▶ **Excerpt provided**:
---
2.1. Introduction to the atom. Its structure


Life, at its most fundamental level, is made up of matter that can be defined as any substance that takes up space and has mass.
We will begin our study of biology with the most basic element of matter: the atom, we will get to know its structure, types, properties and how they arrange, by means of bonds, to form configurations with a higher level of complexity, which are named molecules.
Atoms are the basic structural components of chemical elements, which can be described as unique forms of matter with specific physical and chemical properties that cannot be broken down (by ordinary chemical reactions) into smaller substances.

Elements are named by a capital letter or two letters, when the first one has already been taken by another element, these letters are called chemical symbols. Thus, for example: H is the chemical symbol for hydrogen and He is the chemical symbol for helium.
---
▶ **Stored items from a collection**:
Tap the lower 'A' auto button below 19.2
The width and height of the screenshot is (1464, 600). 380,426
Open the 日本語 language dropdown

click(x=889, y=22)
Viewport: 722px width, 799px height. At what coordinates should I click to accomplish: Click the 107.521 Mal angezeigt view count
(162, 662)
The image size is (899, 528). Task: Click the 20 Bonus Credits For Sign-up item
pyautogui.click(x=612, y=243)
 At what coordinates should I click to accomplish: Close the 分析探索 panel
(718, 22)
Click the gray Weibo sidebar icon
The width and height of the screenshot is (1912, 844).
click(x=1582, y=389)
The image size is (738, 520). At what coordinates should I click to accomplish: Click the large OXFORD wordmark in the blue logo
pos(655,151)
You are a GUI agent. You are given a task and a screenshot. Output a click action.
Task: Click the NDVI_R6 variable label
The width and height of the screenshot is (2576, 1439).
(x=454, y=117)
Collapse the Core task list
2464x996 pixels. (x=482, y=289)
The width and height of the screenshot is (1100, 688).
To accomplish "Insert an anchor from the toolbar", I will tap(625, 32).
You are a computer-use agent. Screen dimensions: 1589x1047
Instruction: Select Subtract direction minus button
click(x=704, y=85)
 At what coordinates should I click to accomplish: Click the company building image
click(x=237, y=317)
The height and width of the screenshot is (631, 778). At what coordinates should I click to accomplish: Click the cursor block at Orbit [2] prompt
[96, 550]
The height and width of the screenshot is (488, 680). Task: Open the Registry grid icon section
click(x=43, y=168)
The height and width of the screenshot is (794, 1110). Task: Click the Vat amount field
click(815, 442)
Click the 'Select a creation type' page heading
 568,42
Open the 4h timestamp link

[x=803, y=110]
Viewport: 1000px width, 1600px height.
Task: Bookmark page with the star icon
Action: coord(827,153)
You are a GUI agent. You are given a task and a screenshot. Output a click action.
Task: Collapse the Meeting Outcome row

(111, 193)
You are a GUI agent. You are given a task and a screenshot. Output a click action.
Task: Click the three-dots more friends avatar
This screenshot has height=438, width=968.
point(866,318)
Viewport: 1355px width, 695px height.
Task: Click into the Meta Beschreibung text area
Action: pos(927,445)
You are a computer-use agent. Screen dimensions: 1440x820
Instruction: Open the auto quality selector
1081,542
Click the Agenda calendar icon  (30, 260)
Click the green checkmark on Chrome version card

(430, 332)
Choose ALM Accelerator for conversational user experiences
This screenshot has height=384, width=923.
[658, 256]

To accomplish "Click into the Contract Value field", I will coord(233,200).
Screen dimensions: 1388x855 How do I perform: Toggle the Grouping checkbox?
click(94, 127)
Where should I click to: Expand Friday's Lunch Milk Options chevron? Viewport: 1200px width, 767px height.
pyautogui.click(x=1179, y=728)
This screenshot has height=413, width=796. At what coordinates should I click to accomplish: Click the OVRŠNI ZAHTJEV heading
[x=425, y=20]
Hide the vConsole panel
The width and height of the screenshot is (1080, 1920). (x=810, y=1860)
---
▶ **Work task 1**:
In the text on the structure of the atom, what are the letters used to name elements called?
▶ **Work task 2**:
Continue the text on the structure of the atom from its last sentence.

▶ **Final answer 1**:
Chemical symbols.

▶ **Final answer 2**:
The four most common elements in living organisms, including human being, are oxygen (O), carbon (C), hydrogen (H) and nitrogen (N), whose percentages are:

Element Percentage in living organisms
Oxygen 65%
Carbon 18%
Hydrogen 10%
Nitrogen 3%

As I have just mentioned, the structural components in elements are called atoms, which are the smallest units of matter that retain all the chemical properties of an element.
We can distinguish two different areas in an atom:

         The nucleus which is the centre of the atom made up of protons (p) and neutrons (n).

         The electrons (e-) in orbit around the nucleus, this is the outermost region in an atom.

Protons and neutrons have, approximately, the same mass: 1.67*10-24 g, but they differ in their electrical charges, whereas protons are positively charged, neutrons are uncharged. Electrons, however, have a very low mas: 9.11*10-28 g, around 1/800 of an atomic mass unit[1]. Therefore, their largest contribution is not to the atomic mass but to its charge, since this charge is equal to protons’ but with opposite sign (negative).
Interestingly, due to the tiny size of all these particles, most of the atomic volume is empty space ( > 99%), to give you an idea about what this means let’s imagine that our atom is a huge sphere around The Eiffel Tower (301 metres height), proportionally, the nucleus would be represented by a cherry stone and the electrons would be pinpoints around it.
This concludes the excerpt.